Word for word, reproduce every line of the data below.

##### Dataset content

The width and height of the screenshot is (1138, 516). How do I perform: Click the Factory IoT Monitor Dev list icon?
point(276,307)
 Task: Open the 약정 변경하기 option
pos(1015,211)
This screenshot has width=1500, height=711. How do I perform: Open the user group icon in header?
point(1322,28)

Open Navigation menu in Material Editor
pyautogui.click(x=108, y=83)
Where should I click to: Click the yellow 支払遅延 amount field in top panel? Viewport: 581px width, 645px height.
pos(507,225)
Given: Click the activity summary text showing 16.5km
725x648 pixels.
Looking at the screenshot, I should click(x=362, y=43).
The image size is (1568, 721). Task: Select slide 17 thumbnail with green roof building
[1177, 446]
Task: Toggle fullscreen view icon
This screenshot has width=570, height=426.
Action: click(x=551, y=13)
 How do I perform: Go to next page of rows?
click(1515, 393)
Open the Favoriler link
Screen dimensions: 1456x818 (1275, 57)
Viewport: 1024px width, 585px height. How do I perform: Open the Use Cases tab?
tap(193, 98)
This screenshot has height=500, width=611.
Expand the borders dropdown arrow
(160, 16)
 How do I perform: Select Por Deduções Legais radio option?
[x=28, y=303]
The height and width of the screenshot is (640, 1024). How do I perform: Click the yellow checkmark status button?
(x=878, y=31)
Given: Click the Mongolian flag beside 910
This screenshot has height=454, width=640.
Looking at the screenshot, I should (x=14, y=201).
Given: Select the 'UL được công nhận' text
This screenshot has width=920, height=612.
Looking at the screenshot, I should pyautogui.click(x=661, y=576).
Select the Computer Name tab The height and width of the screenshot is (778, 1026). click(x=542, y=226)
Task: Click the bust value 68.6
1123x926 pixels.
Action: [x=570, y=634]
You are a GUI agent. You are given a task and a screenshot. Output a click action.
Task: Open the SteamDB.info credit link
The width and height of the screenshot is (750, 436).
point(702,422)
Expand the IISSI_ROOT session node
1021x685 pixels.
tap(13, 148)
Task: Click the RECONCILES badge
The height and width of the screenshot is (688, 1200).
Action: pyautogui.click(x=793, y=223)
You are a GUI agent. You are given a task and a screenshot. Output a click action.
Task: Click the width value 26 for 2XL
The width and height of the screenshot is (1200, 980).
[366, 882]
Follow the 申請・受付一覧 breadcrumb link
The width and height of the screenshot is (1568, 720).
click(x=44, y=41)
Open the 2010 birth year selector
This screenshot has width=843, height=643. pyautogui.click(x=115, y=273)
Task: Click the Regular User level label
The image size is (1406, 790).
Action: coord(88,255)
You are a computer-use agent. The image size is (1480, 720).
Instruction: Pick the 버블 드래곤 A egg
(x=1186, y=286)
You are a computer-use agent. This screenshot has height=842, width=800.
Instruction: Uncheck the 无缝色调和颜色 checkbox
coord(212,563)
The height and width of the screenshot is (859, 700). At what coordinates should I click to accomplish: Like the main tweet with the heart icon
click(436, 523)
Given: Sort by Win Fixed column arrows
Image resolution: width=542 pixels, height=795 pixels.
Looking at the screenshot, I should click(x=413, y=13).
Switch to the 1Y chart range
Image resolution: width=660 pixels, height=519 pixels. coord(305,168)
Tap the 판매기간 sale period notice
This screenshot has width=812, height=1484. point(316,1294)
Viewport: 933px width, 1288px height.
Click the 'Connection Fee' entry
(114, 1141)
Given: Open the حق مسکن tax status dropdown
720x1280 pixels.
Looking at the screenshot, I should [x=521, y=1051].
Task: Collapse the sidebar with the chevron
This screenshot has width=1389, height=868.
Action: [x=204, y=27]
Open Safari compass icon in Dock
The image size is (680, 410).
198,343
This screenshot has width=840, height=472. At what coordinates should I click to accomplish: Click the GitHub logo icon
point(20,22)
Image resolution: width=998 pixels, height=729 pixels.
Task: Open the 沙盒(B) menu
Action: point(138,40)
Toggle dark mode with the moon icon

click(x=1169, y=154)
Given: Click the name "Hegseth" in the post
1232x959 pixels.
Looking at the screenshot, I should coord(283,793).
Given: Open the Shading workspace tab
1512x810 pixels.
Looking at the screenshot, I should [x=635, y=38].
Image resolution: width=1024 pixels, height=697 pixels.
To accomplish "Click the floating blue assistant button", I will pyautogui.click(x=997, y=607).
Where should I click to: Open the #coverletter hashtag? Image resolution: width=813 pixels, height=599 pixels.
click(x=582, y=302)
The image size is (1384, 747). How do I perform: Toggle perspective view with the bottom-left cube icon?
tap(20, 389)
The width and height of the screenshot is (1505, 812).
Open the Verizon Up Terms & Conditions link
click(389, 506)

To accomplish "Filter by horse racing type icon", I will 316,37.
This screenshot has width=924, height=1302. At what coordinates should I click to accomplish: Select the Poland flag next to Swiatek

##########

Response:
The width and height of the screenshot is (1138, 516). How do I perform: Click the Factory IoT Monitor Dev list icon?
point(276,307)
 Task: Open the 약정 변경하기 option
pos(1015,211)
This screenshot has width=1500, height=711. How do I perform: Open the user group icon in header?
point(1322,28)

Open Navigation menu in Material Editor
pyautogui.click(x=108, y=83)
Where should I click to: Click the yellow 支払遅延 amount field in top panel? Viewport: 581px width, 645px height.
pos(507,225)
Given: Click the activity summary text showing 16.5km
725x648 pixels.
Looking at the screenshot, I should click(x=362, y=43).
The image size is (1568, 721). Task: Select slide 17 thumbnail with green roof building
[1177, 446]
Task: Toggle fullscreen view icon
This screenshot has width=570, height=426.
Action: click(x=551, y=13)
 How do I perform: Go to next page of rows?
click(1515, 393)
Open the Favoriler link
Screen dimensions: 1456x818 (1275, 57)
Viewport: 1024px width, 585px height. How do I perform: Open the Use Cases tab?
tap(193, 98)
This screenshot has height=500, width=611.
Expand the borders dropdown arrow
(160, 16)
 How do I perform: Select Por Deduções Legais radio option?
[x=28, y=303]
The height and width of the screenshot is (640, 1024). How do I perform: Click the yellow checkmark status button?
(x=878, y=31)
Given: Click the Mongolian flag beside 910
This screenshot has height=454, width=640.
Looking at the screenshot, I should (x=14, y=201).
Given: Select the 'UL được công nhận' text
This screenshot has width=920, height=612.
Looking at the screenshot, I should pyautogui.click(x=661, y=576).
Select the Computer Name tab The height and width of the screenshot is (778, 1026). click(x=542, y=226)
Task: Click the bust value 68.6
1123x926 pixels.
Action: [x=570, y=634]
You are a GUI agent. You are given a task and a screenshot. Output a click action.
Task: Open the SteamDB.info credit link
The width and height of the screenshot is (750, 436).
point(702,422)
Expand the IISSI_ROOT session node
1021x685 pixels.
tap(13, 148)
Task: Click the RECONCILES badge
The height and width of the screenshot is (688, 1200).
Action: pyautogui.click(x=793, y=223)
You are a GUI agent. You are given a task and a screenshot. Output a click action.
Task: Click the width value 26 for 2XL
The width and height of the screenshot is (1200, 980).
[366, 882]
Follow the 申請・受付一覧 breadcrumb link
The width and height of the screenshot is (1568, 720).
click(x=44, y=41)
Open the 2010 birth year selector
This screenshot has width=843, height=643. pyautogui.click(x=115, y=273)
Task: Click the Regular User level label
The image size is (1406, 790).
Action: coord(88,255)
You are a computer-use agent. The image size is (1480, 720).
Instruction: Pick the 버블 드래곤 A egg
(x=1186, y=286)
You are a computer-use agent. This screenshot has height=842, width=800.
Instruction: Uncheck the 无缝色调和颜色 checkbox
coord(212,563)
The height and width of the screenshot is (859, 700). At what coordinates should I click to accomplish: Like the main tweet with the heart icon
click(436, 523)
Given: Sort by Win Fixed column arrows
Image resolution: width=542 pixels, height=795 pixels.
Looking at the screenshot, I should click(x=413, y=13).
Switch to the 1Y chart range
Image resolution: width=660 pixels, height=519 pixels. coord(305,168)
Tap the 판매기간 sale period notice
This screenshot has width=812, height=1484. point(316,1294)
Viewport: 933px width, 1288px height.
Click the 'Connection Fee' entry
(114, 1141)
Given: Open the حق مسکن tax status dropdown
720x1280 pixels.
Looking at the screenshot, I should [x=521, y=1051].
Task: Collapse the sidebar with the chevron
This screenshot has width=1389, height=868.
Action: [x=204, y=27]
Open Safari compass icon in Dock
The image size is (680, 410).
198,343
This screenshot has width=840, height=472. At what coordinates should I click to accomplish: Click the GitHub logo icon
point(20,22)
Image resolution: width=998 pixels, height=729 pixels.
Task: Open the 沙盒(B) menu
Action: point(138,40)
Toggle dark mode with the moon icon

click(x=1169, y=154)
Given: Click the name "Hegseth" in the post
1232x959 pixels.
Looking at the screenshot, I should coord(283,793).
Given: Open the Shading workspace tab
1512x810 pixels.
Looking at the screenshot, I should [x=635, y=38].
Image resolution: width=1024 pixels, height=697 pixels.
To accomplish "Click the floating blue assistant button", I will pyautogui.click(x=997, y=607).
Where should I click to: Open the #coverletter hashtag? Image resolution: width=813 pixels, height=599 pixels.
click(x=582, y=302)
The image size is (1384, 747). How do I perform: Toggle perspective view with the bottom-left cube icon?
tap(20, 389)
The width and height of the screenshot is (1505, 812).
Open the Verizon Up Terms & Conditions link
click(389, 506)

To accomplish "Filter by horse racing type icon", I will 316,37.
This screenshot has width=924, height=1302. At what coordinates should I click to accomplish: Select the Poland flag next to Swiatek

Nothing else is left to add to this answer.